Brand
Citizen Housing
Strategy & Operations
Designing interventions for minds captured by scarcity
Project Types
Behavioural Science
The challenge

Citizen Housing (formerly WM Housing) is a not-for-profit social housing business, housing approximately 66,000 people in 30,000 households. A high proportion of its tenants are in receipt of welfare benefits and are on low incomes – some are the most vulnerable in society. Yet legislation changes mean these tenants will become responsible for their own benefits – creating risks for sustainable tenancies.


Our approach

We brought together diverse set of stakeholders and coded their insights into themes, which then allowed us to identify opportunities for effective targeted behaviour-change interventions.

Community dynamics We mapped the social dynamics, interviewing a variety of stakeholders, from local police to frontline staff; enforcement officers to C-suite to understand the required behaviour changes and the social dynamics at play.
Experts in cognitive science These insights were rounded out with experts in poverty and social housing, including behavioral scientist from Princeton, Eldar Sharif, author of How Scarcity Captures the Mind.
COM-B Analysis Using this data we mapped communications barriers and opportunities for behaviour change (using the COM-B framework).
Designing interventions Working with the Citizen Housing teams we identified a range of intervention opportunities including subtle shifts in communication and use of language.

• **RECORDED INFORMATION**:
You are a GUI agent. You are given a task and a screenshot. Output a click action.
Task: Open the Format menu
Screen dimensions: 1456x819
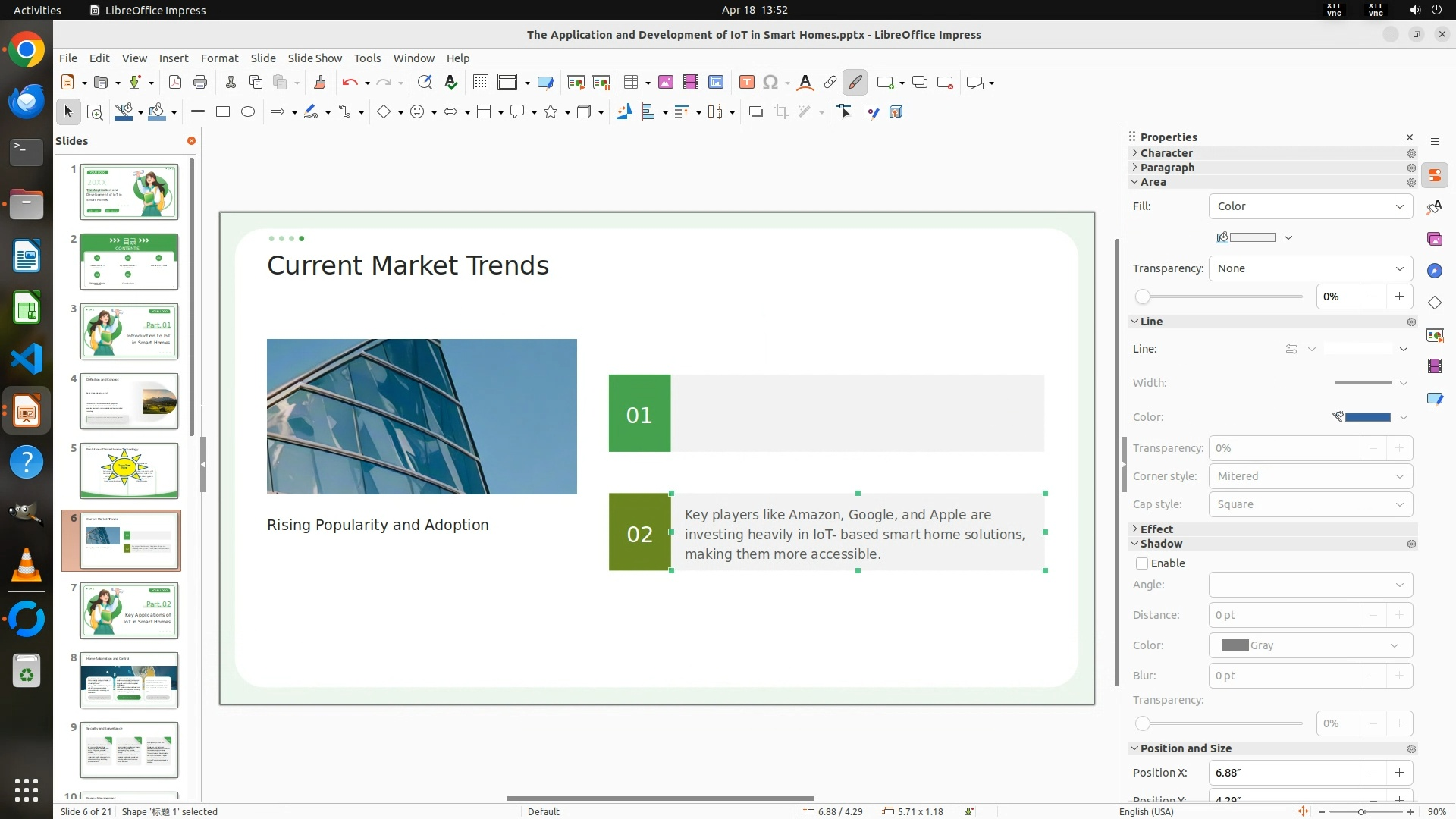pyautogui.click(x=219, y=58)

• **OBJECTIVE**:
Write out the part of the Citizen Housing case study starting at "Our approach" and ending at "dynamics at play.".

• **RESPONSE TO THIS TASK**:
Our approach

We brought together diverse set of stakeholders and coded their insights into themes, which then allowed us to identify opportunities for effective targeted behaviour-change interventions.

Community dynamics We mapped the social dynamics, interviewing a variety of stakeholders, from local police to frontline staff; enforcement officers to C-suite to understand the required behaviour changes and the social dynamics at play.